What needs to be done:
Transcribe word for word the lines below from the line with "Task: Revert to the previous snapshot" through the line with "The height and", ends included.

** Opening Records supplied block **

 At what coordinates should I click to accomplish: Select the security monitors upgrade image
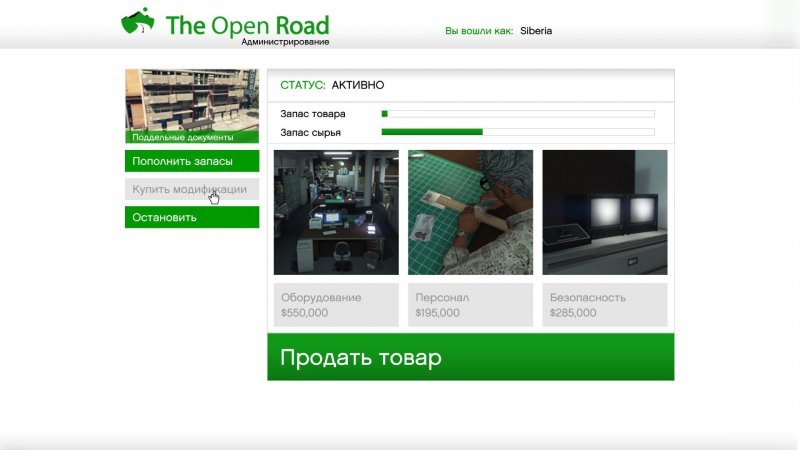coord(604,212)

** Closing Records supplied block **
** Opening Records supplied block **

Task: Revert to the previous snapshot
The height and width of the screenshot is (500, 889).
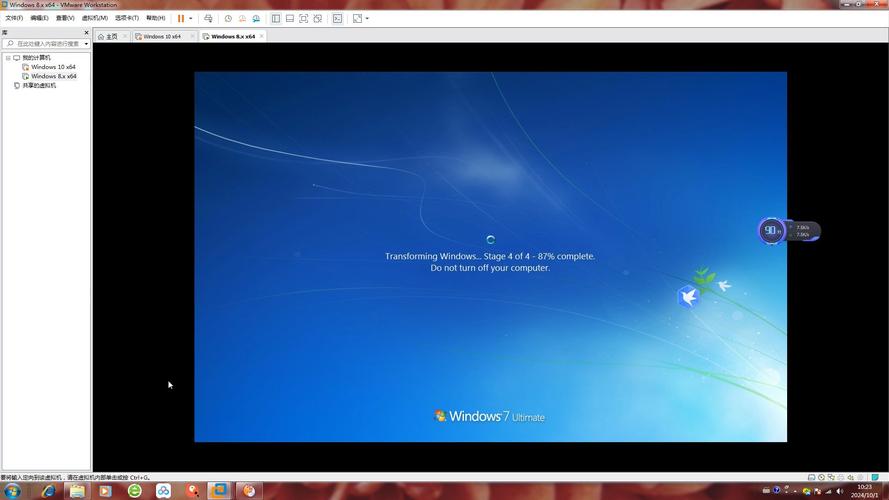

** Closing Records supplied block **
** Opening Records supplied block **

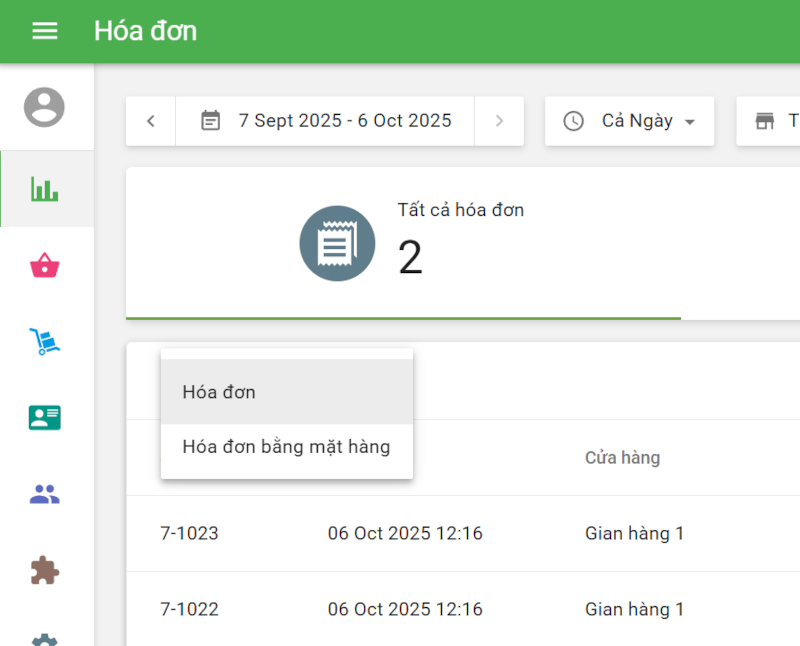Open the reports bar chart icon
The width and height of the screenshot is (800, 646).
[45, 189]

** Closing Records supplied block **

Answer area:
Task: Revert to the previous snapshot
The height and width of the screenshot is (500, 889).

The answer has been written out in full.